§ **Try it**
Copy every record word for word. Pictures are not part of the copy.

───── Data supplied

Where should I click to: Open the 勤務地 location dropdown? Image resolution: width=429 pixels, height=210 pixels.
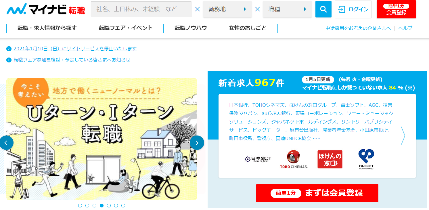[227, 9]
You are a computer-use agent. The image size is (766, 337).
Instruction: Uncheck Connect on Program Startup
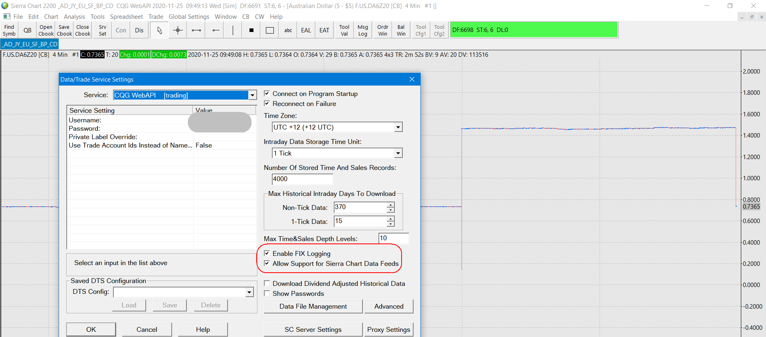coord(267,94)
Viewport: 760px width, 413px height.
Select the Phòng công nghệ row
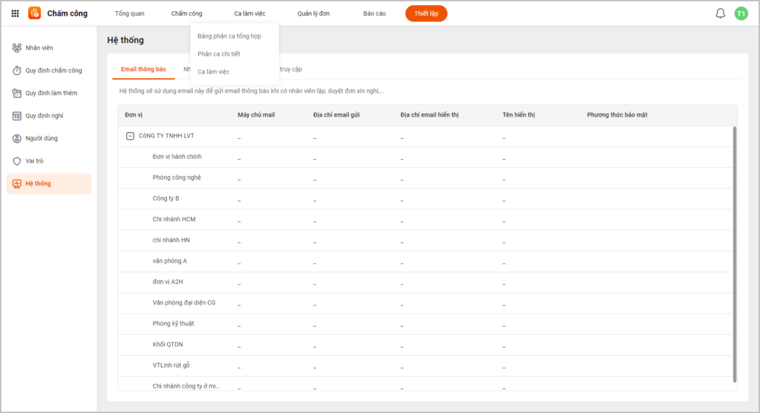tap(177, 178)
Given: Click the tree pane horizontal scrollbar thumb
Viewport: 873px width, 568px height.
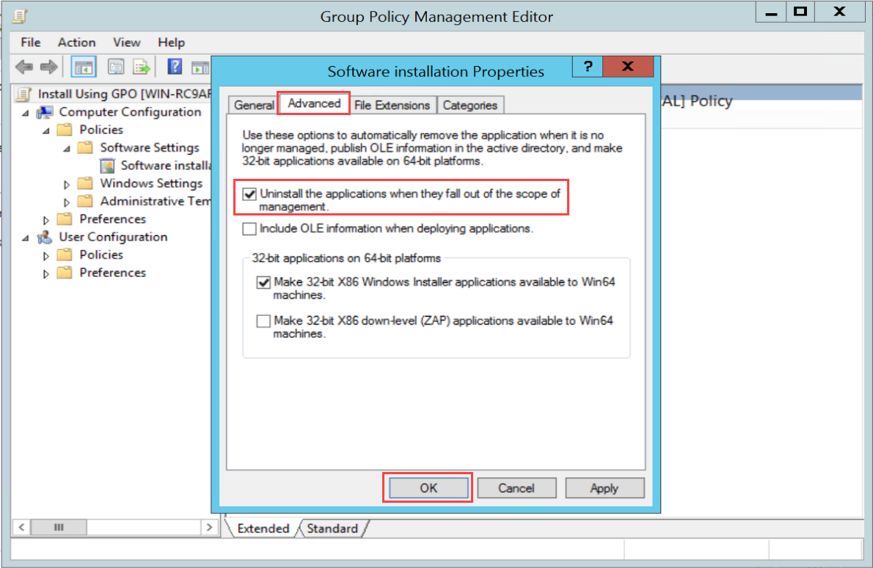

──────────

§ **Response area**
Where should I click to: Open the 勤務地 location dropdown? Image resolution: width=429 pixels, height=210 pixels.
[227, 9]
You are a computer-use agent. The image size is (766, 337).
Instruction: Uncheck Connect on Program Startup
coord(267,94)
Viewport: 760px width, 413px height.
Select the Phòng công nghệ row
tap(177, 178)
Given: Click the tree pane horizontal scrollbar thumb
Viewport: 873px width, 568px height.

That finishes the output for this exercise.